- YOUR ASSIGNMENT
Drop the pictures from the entries below, then reproduce the rest exactly.

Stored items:
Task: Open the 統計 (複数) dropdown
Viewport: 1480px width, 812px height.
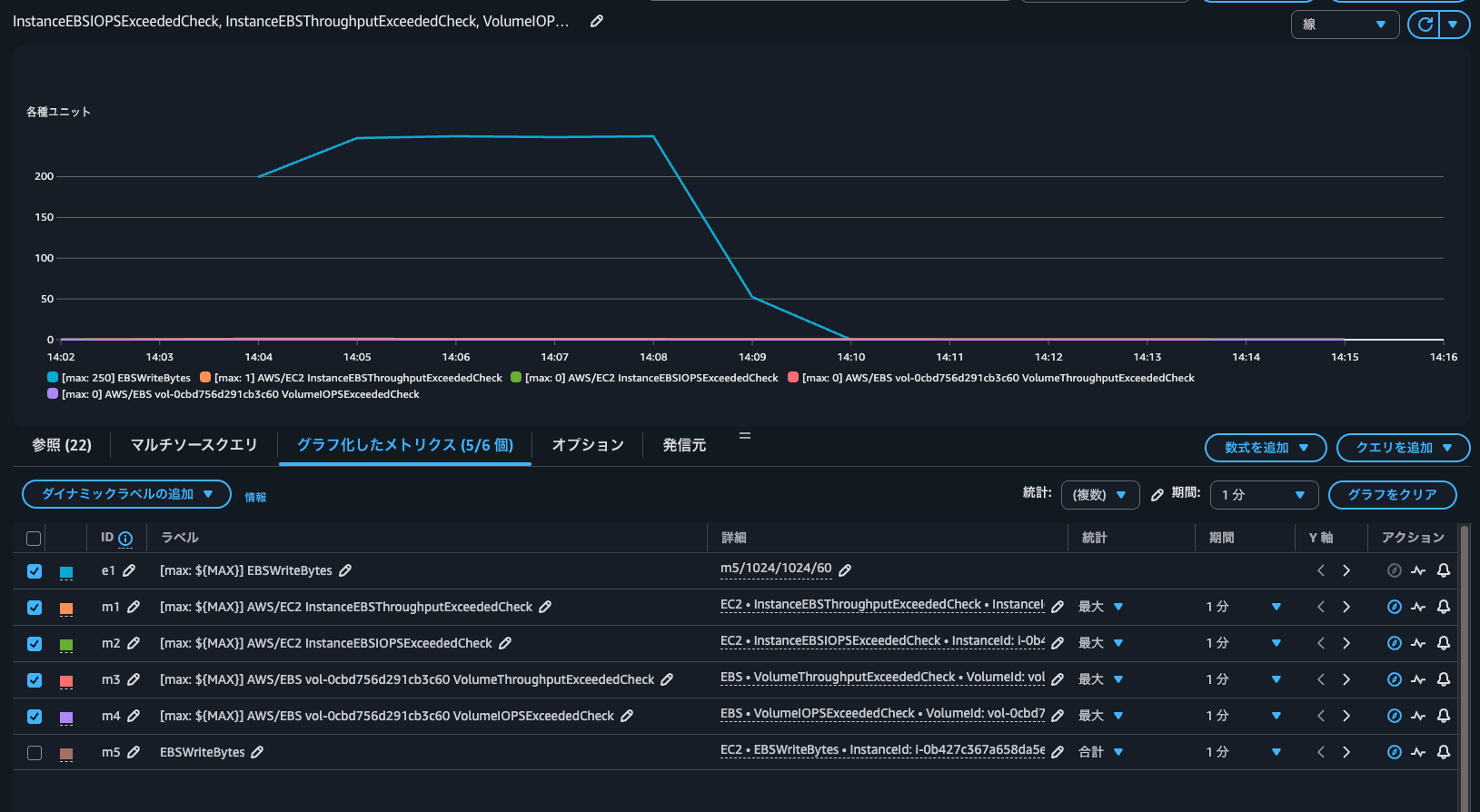Action: coord(1099,495)
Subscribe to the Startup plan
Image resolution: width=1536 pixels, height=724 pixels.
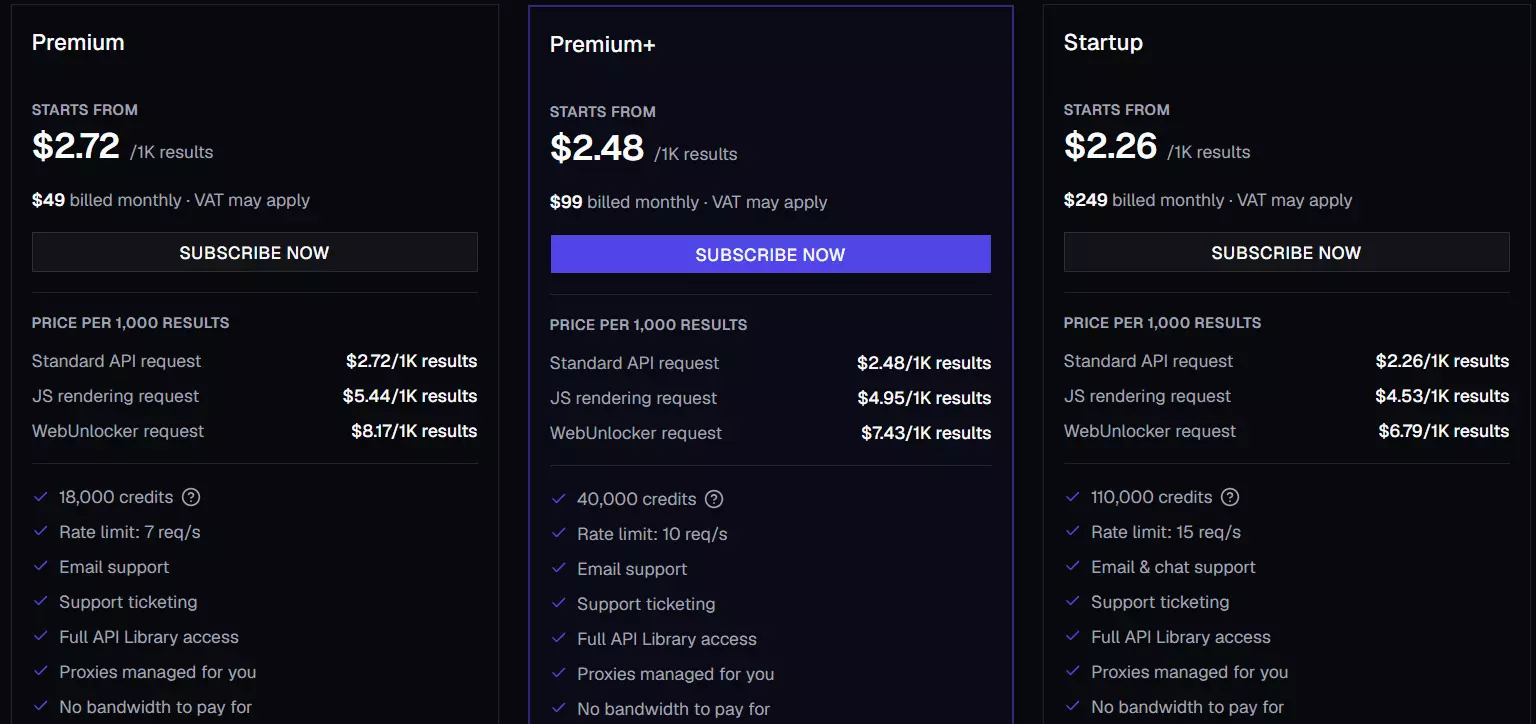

- SOLVED EXERCISE
Task: Open the 統計 (複数) dropdown
Viewport: 1480px width, 812px height.
Action: coord(1099,495)
Subscribe to the Startup plan
Image resolution: width=1536 pixels, height=724 pixels.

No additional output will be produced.